Наш доктор Баркан, чем ближе подходило к сроку его освобождение, тем все более отрешенно взирал на мир своими остзейскими глазами. Он не очень-то затруднял себя дифференциальным диагнозом. Все поступившие к нам больные заранее считались туберкулезниками, всех одинаково лечили вливаниями хлористого кальция. Но однажды, в выходной день Баркана, обход за него провел доктор Каламбет, как две капли воды похожий на Тараса Бульбу, умудрившийся даже в лагере остаться толстячком. С его появлением в наше преддверие морга как бы входила сама жизнь. С прибаутками, забавными ужимками и украинскими поговорками Каламбет уточнил диагнозы, приободрил многих больных, а про Йозефа Фихтенгольца сказал:
— А это ведь не ваш больной, а мой. У него крупозная пневмония, скажите Баркану, пусть к нам, в главный терапевтический, его переведет.

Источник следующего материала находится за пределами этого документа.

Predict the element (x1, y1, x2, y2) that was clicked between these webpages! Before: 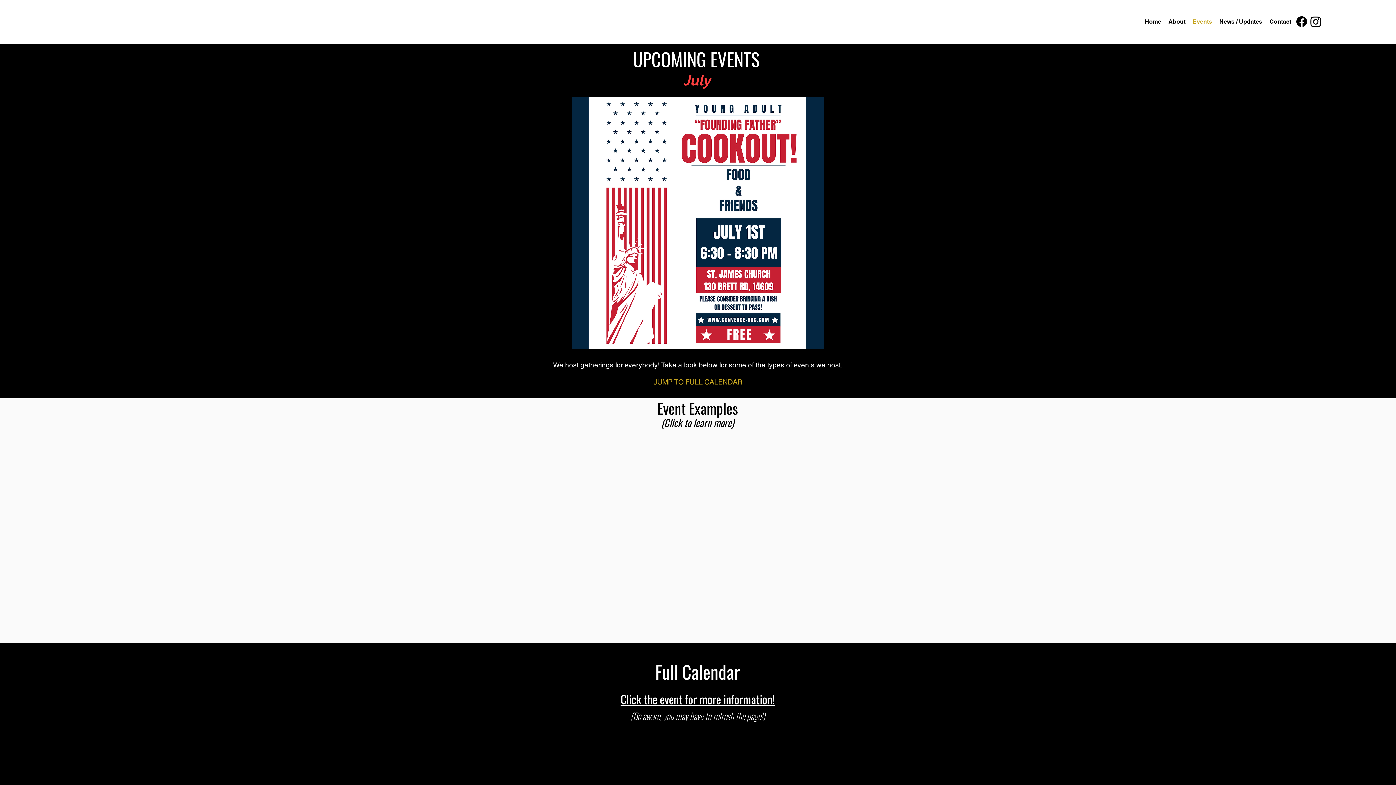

Но Баркан ударился в амбицию. Его диагноз не мог быть ошибочным. И он продолжал назначать Йозефу все то же бесцельное лечение.
Однажды ночью Грицько разбудил меня.
— Идить, сестрица, до того херувимчика... Бо вин, наверно, сдае концы...
Фихтенгольц весь выгнулся в жестоком приступе удушья. Голубые глаза вылезли из орбит. По лицу катился холодный пот.